Hendra tersenyum, bahkan dirinya tak sadar ada senyum sayang di matanya.
Usai makan siang, Hendra tetap mengantar pulang Rina. Mobil Bentley edisi terbatas itu tanpa sungkan masuk ke kompleks keluarga Santoso. Rina turun dan mengucapkan terima kasih dengan sopan.
“Terima kasih untuk undangannya, Pak Wijaya.”
“Kamu lupa sesuatu?” Hendra mengerling.
Rina agak terkejut, langsung mengerti maksudnya. Ia mendekat dan mencium bibir pria itu sebentar. Baru akan menarik kepala, tangan besar Hendra menahan dan memberikan ciuman lidah penuh gairah.
Usai ciuman, Rina meringis berjalan masuk rumah. Pandangan Hendra menatap ke lantai dua, tirai jendela tertutup rapat.
Setiap kali Rina masuk, Luna Hartono selalu turun dari atas dengan tepat waktu. Dalam hati, Rina tahu dirinya selalu diawasi.
Mengeluarkan undangan dari saku dan meletakkannya di meja, wajah Rina tampak lelah, “Undangannya sudah didapat.”
Luna Hartono langsung sumringah, cepat mengambil undangan dengan semangat yang sulit disembunyikan.
“Kali ini lumayan baik kerjanya.”
Melihat wajah licik penuh kegembiraan itu, Rina merasa risih. Ia mencari alasan untuk naik ke atas kamar istirahat, Luna tak melarang.
Baru setengah jalan, Luna memanggil, “Acara pesta minuman tinggal dua hari lagi. Selama dua hari ini, kamu harus pakai masker wajah pagi dan malam, mandi bunga mawar tiap hari, rambut, kuku tangan dan kaki harus dirawat rapi. Mengerti?”
Rina merasa dingin sampai ke tulang. Ia tahu meskipun sudah mendapatkan undangan, Luna belum berniat melepaskannya dari tekanan di pesta nanti.
“Saya mengerti.”
“Baik, istirahat saja. Malam nanti Bu Wati akan rebus ginseng untuk kamu.”
Rina mengangguk cepat dan naik ke atas kamar.
Hendra kembali ke kantor dengan mobilnya, segera memanggil Agus Pratama ke ruangannya.
“Kamu selidiki latar belakang Rina Wulan dan hubungannya dengan keluarga Santoso selama ini.”
Agus spontan menjawab, “Saya dengar gosip Nona Wulan adalah anak angkat keluarga Santoso.”
“Kamu selidik atau cuma dengar-dengar?” suara Hendra dingin namun membawa tekanan yang tak terlihat.
Agus gugup, jantung berdetak kencang, “Maaf Pak Wijaya, saya langsung selidiki.”
“Segera.
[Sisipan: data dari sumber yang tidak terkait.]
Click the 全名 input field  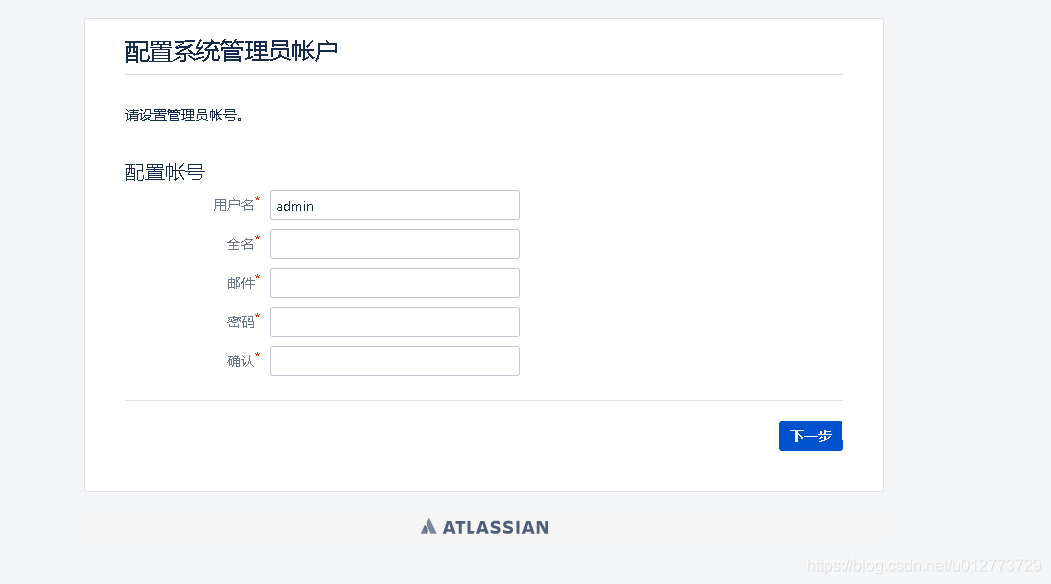(394, 243)
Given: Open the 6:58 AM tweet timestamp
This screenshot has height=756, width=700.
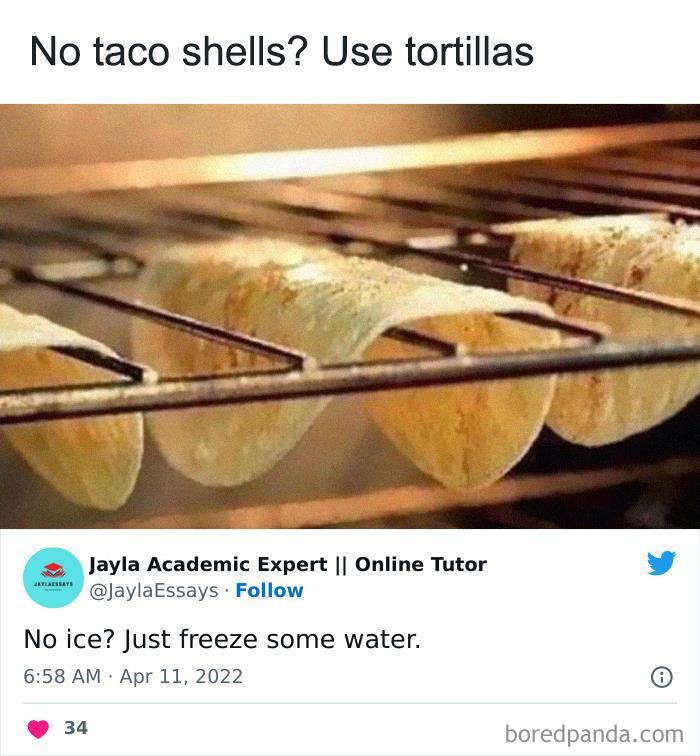Looking at the screenshot, I should pos(62,676).
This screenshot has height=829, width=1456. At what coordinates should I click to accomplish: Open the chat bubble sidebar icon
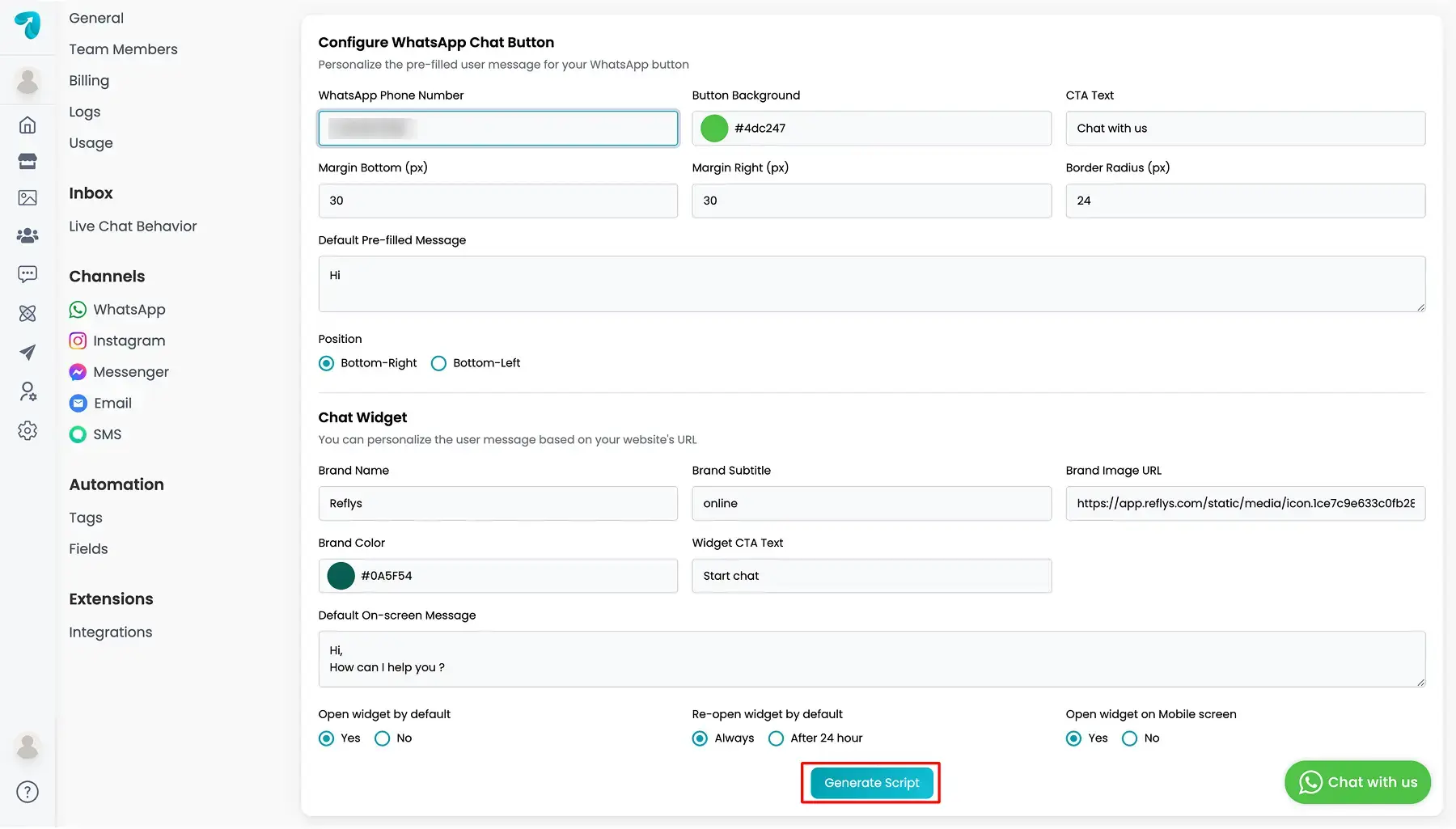click(28, 274)
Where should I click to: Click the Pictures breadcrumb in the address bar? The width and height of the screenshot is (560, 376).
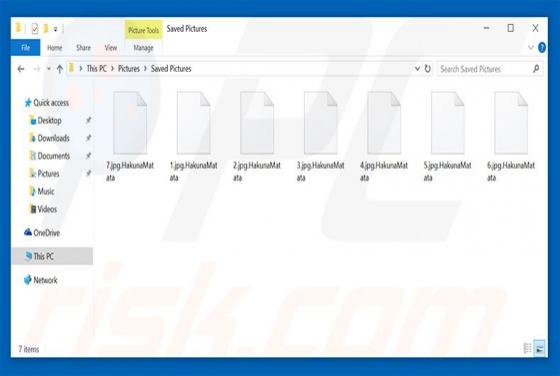pos(129,69)
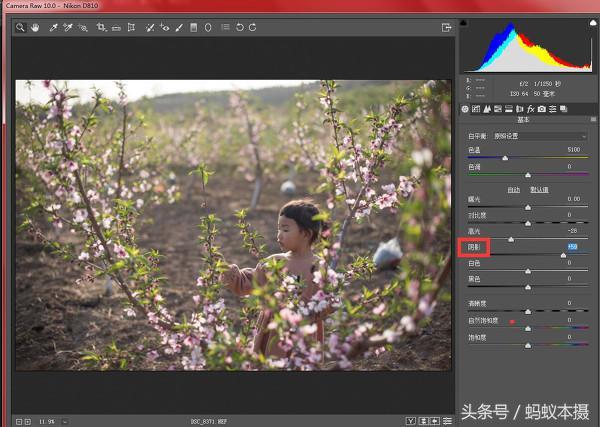Click the 自动 auto adjustment link
This screenshot has height=427, width=600.
pyautogui.click(x=514, y=189)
Khususnya periksa Luna Hartono keluarga Santoso itu.”
“Siap.”
Dua hari kemudian, Rina Wulan dan Luna Hartono tampil glamor menghadiri pesta.
Malam itu, Luna menghias Rina dengan penampilan memukau. Gaun ekor ikan hitam rancangan khusus, tas tangan putih, rambut panjang dikuncir longgar dengan penjepit kristal, dua helai rambut ikal tergerai di pipi. Makeup sedikit liar menonjolkan wajah mungilnya makin sempurna. Tanpa perhiasan apa pun, ia tetap memancarkan aura elegan nan sederhana, kemewahan yang memesona.
Begitu Rina masuk, semua mata langsung tertuju padanya, penuh decak kagum.
“Malam ini tunjukkan performa terbaikmu, dengarkan aku. Meski kamu sekarang bersama Pak Wijaya, kalau dia bosan, kamu nggak berarti apa-apa. Jadi, cari beberapa cadangan lain juga,” bisik Luna dengan nada licik, ancaman terselubung.